■ Text to read ■

□ □ □ □ □

Still, there’s a lot of good stuff here – background on the religious controversy in England; James I’s fear of witchcraft, and the role of actors in contemporary life (I learned that “role” is derived from “roll”; because play manuscripts were bulky and scarce, actors were given a roll of paper with only their lines and entry cues rather than the whole play). I also discovered there are several “unknown” Shakespeare plays floating around; Sir Thomas More, which exists in a single manuscript copy penned in multiple hands (Hand “D” is supposed to be Shakespeare); The Tragedy of Gowrie, banned after two performances and with no extant copies; The Two Noble Kinsmen, a collaboration between Shakespeare and John Fletcher; and the lost (maybe; might be a play renamed as The Second Maiden’s Tragedy) History of Cardenio, another Fletcher/Shakespeare collaboration.

Worth it, then, just to see the range of speculation available for the Bard of Avon. ( )
1 vote setnahkt | Jan 1, 2018 |
I am no Shakespeare scholar, not by any stretch, so my response is that of a novice. I have read books about the general period though, e.g. about Giordano Bruno. So I have some prior vague ideas about the context.

This was a bit of a frustrating book... not the author's fault of course. We just don't have that much direct evidence about Shakespeare's life. Mostly everything is could have, might have, etc. But Greenblatt corrals a wonderful collection of tales from the whole length of Shakespeare's life. The book is mostly a chest of gems, bits of English history that line up with bits of Shakespeare's writing. We don't get a fabric - Greenblatt doesn't really follow paths beyond the Shakespeare link. Where were Ben Jonson's plays performed? We only hear about such matters if Shakespeare is acting in one.

□ □ □ □ □

■ Dataset content ■

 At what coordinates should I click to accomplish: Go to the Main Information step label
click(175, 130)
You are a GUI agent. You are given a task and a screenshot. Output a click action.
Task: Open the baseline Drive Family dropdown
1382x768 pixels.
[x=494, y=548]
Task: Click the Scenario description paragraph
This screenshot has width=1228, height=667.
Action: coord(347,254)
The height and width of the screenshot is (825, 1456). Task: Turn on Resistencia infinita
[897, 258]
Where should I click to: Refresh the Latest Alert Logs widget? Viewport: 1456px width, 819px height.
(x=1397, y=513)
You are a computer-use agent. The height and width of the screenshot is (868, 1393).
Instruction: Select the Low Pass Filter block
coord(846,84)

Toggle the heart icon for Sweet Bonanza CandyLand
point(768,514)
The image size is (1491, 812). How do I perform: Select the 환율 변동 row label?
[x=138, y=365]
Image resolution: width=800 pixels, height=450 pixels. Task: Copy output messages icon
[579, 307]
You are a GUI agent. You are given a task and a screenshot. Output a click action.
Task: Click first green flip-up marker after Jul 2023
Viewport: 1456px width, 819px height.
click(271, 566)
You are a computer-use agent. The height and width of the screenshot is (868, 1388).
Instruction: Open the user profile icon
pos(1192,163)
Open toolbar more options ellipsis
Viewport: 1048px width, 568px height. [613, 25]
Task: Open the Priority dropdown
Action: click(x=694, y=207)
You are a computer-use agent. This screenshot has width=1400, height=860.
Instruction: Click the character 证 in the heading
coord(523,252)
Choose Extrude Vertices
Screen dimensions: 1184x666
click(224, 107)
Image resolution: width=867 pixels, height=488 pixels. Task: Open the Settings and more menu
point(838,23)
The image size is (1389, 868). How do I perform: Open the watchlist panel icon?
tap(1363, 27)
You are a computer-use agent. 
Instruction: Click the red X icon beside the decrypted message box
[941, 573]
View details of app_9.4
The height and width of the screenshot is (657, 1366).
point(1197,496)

□ □ □ □ □

■ Do this ■
Copy out, word for word, the whole of the Shakespeare book reviews that come before the entries.

■ Task response ■
Still, there’s a lot of good stuff here – background on the religious controversy in England; James I’s fear of witchcraft, and the role of actors in contemporary life (I learned that “role” is derived from “roll”; because play manuscripts were bulky and scarce, actors were given a roll of paper with only their lines and entry cues rather than the whole play). I also discovered there are several “unknown” Shakespeare plays floating around; Sir Thomas More, which exists in a single manuscript copy penned in multiple hands (Hand “D” is supposed to be Shakespeare); The Tragedy of Gowrie, banned after two performances and with no extant copies; The Two Noble Kinsmen, a collaboration between Shakespeare and John Fletcher; and the lost (maybe; might be a play renamed as The Second Maiden’s Tragedy) History of Cardenio, another Fletcher/Shakespeare collaboration.

Worth it, then, just to see the range of speculation available for the Bard of Avon. ( )
1 vote setnahkt | Jan 1, 2018 |
I am no Shakespeare scholar, not by any stretch, so my response is that of a novice. I have read books about the general period though, e.g. about Giordano Bruno. So I have some prior vague ideas about the context.

This was a bit of a frustrating book... not the author's fault of course. We just don't have that much direct evidence about Shakespeare's life. Mostly everything is could have, might have, etc. But Greenblatt corrals a wonderful collection of tales from the whole length of Shakespeare's life. The book is mostly a chest of gems, bits of English history that line up with bits of Shakespeare's writing. We don't get a fabric - Greenblatt doesn't really follow paths beyond the Shakespeare link. Where were Ben Jonson's plays performed? We only hear about such matters if Shakespeare is acting in one.